Neural Trigger of Speaking Skills in Autistic Children: An Intervention-Based Study
Keywords:Autism, Neural, Intervention, Experimentation, Snowball
Autism is a pivotal language deficit among speakers all over the globe, and it is a restricting neural process that blocks the simultaneous exponential evolution of language usage; hence, it must be focused with some therapy stimuli. This study is an attempt to channel neural mechanisms underlying autistic children with controlled systemic interventions (CSI). Many previously conducted studies reported that speaking deficit in individuals at all levels reduces neural processing that blocks smooth speaking, and it is due to anatomical and neurophysiological underpinning factors.
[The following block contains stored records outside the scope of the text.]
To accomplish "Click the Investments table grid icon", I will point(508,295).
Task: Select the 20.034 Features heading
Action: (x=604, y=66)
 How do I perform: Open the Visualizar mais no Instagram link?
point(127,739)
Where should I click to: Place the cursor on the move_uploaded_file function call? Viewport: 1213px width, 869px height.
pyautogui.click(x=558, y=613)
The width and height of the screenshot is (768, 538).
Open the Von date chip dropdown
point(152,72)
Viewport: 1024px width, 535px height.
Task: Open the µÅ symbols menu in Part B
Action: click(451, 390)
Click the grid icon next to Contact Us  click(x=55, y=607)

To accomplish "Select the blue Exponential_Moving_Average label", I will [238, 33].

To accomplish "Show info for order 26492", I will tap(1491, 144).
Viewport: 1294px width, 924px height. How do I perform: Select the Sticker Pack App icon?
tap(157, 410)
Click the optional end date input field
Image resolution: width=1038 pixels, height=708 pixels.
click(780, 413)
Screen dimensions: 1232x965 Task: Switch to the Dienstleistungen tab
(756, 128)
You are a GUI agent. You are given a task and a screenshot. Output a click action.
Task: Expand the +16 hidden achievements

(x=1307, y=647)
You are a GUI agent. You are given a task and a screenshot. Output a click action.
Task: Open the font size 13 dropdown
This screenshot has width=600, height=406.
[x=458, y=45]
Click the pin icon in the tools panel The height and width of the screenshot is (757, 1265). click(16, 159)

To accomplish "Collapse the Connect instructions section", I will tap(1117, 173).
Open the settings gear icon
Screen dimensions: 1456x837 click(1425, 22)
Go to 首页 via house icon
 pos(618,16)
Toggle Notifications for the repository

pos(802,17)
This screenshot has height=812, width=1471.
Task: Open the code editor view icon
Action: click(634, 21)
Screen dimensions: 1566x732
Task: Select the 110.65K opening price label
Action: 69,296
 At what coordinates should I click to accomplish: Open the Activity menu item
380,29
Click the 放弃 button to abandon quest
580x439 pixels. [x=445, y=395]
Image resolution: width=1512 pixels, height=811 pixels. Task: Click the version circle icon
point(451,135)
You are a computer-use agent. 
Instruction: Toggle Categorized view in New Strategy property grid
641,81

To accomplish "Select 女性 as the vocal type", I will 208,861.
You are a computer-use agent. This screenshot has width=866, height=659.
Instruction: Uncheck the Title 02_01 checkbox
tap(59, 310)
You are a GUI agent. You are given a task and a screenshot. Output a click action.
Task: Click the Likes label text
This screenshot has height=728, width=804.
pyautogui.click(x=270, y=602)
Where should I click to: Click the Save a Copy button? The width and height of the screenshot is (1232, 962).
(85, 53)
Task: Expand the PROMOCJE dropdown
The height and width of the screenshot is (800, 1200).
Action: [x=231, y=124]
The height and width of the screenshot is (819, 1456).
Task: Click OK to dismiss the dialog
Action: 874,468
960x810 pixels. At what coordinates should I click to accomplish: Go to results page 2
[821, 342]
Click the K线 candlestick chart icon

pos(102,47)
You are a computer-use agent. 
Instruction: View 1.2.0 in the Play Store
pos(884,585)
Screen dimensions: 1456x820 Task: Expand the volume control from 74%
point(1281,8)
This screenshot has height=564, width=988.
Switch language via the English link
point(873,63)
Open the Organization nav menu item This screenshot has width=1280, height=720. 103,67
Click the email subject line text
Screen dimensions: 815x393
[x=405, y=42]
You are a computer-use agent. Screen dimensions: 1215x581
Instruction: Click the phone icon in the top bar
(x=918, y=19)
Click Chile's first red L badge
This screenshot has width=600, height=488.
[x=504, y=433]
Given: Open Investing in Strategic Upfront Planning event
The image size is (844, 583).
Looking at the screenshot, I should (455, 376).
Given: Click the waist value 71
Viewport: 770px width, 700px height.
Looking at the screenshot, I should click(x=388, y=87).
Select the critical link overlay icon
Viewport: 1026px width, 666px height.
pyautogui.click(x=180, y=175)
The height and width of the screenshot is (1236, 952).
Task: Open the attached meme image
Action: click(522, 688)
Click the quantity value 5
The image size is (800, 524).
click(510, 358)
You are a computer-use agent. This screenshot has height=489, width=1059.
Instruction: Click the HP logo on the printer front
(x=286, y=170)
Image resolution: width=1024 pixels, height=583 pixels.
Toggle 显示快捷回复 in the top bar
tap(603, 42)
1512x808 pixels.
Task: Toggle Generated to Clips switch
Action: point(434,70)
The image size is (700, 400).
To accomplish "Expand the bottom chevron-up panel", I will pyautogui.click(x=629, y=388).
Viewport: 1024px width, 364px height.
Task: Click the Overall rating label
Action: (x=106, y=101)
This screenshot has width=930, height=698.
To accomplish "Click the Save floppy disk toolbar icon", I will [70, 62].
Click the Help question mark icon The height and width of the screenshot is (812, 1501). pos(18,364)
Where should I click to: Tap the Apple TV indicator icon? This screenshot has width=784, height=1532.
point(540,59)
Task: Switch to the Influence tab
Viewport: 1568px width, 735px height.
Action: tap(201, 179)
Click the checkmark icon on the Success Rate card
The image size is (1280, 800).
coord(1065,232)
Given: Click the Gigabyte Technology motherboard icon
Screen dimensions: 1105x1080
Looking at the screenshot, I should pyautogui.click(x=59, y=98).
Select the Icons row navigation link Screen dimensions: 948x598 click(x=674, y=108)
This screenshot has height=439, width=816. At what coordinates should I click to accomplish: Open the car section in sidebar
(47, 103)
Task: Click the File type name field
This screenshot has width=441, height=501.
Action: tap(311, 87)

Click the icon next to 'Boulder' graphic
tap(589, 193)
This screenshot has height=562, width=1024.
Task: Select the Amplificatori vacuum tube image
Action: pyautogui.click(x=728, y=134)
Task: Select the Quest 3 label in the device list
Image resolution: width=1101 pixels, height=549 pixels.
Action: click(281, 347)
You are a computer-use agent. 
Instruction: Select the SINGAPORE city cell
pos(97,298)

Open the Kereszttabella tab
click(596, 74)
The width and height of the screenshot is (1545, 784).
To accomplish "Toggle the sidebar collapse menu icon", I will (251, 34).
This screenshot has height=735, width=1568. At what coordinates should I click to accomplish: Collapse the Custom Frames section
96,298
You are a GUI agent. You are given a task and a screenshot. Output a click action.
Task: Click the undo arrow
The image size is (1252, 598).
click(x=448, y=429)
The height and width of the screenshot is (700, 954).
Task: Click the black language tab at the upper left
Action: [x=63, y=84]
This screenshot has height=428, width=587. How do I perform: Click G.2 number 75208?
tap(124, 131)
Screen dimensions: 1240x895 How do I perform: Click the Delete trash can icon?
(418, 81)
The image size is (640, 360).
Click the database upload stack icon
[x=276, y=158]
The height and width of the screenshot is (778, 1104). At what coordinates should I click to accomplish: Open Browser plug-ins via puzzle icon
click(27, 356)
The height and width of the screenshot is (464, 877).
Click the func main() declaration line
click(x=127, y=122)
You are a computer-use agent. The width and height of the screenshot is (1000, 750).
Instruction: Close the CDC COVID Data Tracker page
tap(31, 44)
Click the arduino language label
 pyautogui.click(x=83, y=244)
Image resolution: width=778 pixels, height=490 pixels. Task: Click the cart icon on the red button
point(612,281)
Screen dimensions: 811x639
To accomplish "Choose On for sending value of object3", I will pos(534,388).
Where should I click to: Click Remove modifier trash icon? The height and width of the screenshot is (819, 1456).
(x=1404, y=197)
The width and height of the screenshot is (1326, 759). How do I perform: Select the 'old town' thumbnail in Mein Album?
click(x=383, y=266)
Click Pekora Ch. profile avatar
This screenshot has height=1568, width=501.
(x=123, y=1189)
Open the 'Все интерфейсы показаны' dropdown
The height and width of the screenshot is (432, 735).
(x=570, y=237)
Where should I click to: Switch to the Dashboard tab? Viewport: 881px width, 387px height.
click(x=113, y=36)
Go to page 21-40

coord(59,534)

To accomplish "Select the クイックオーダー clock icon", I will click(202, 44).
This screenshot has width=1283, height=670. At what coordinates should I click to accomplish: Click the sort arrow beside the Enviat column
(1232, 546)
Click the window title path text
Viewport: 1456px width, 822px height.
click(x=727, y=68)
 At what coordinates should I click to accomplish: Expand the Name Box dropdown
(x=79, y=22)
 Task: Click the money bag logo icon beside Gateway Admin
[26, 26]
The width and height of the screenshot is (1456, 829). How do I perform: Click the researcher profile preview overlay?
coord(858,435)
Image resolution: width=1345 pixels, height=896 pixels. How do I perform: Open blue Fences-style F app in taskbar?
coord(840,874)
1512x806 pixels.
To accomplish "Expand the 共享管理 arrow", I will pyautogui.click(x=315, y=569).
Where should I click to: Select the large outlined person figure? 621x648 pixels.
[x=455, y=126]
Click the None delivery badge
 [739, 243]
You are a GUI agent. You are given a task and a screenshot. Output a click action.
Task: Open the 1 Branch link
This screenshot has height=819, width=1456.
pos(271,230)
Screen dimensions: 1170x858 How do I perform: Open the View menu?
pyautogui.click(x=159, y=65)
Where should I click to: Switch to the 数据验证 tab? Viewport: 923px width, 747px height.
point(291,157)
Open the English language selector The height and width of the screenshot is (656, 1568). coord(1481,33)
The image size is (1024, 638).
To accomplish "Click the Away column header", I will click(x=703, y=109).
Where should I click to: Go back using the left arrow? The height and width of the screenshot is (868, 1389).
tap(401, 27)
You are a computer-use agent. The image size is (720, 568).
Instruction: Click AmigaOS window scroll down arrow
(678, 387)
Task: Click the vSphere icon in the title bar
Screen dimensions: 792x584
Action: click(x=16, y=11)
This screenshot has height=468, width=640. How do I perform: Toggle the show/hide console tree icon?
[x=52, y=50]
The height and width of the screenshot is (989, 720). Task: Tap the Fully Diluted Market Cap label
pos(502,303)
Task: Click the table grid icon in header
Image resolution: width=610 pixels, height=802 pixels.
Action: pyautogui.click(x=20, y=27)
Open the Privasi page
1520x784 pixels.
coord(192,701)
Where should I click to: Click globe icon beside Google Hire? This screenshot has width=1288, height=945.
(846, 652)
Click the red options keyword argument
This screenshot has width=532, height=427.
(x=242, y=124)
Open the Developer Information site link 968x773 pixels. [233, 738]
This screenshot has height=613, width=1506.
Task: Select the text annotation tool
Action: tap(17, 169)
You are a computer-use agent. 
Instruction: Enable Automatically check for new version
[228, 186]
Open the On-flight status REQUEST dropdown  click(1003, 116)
In this context of autism, anatomical factors are genetic, but neurophysiological can be reversed via controlled systemic intervention (CSI) that is used in this study. For providing neuropsychological reverse, many interventions have been constructed, but this study is only taking Repeat After Me (RAM) as an intervention using computer-assisted. For achieving neural triggers, this study adopts an experimental methodology. Autistic children were recruited via snowball sampling technique, and they are 48 (mean age=2-6 years, boys=28, girls=20). On their willingness to participate in the study, they were divided into two groups: control and experimental. The interventions were provided within six weeks, and the children were assessed via WSSPI-III before the interventions and after the interventions. The overall results of the study predict that in post-assessments, there is a significant satisfactory result. The study implies that 'RAM' should be adopted by parents in home settings and therapists in institutional settings to expedite neural processing that will help boost children's speaking skills with smooth fluency.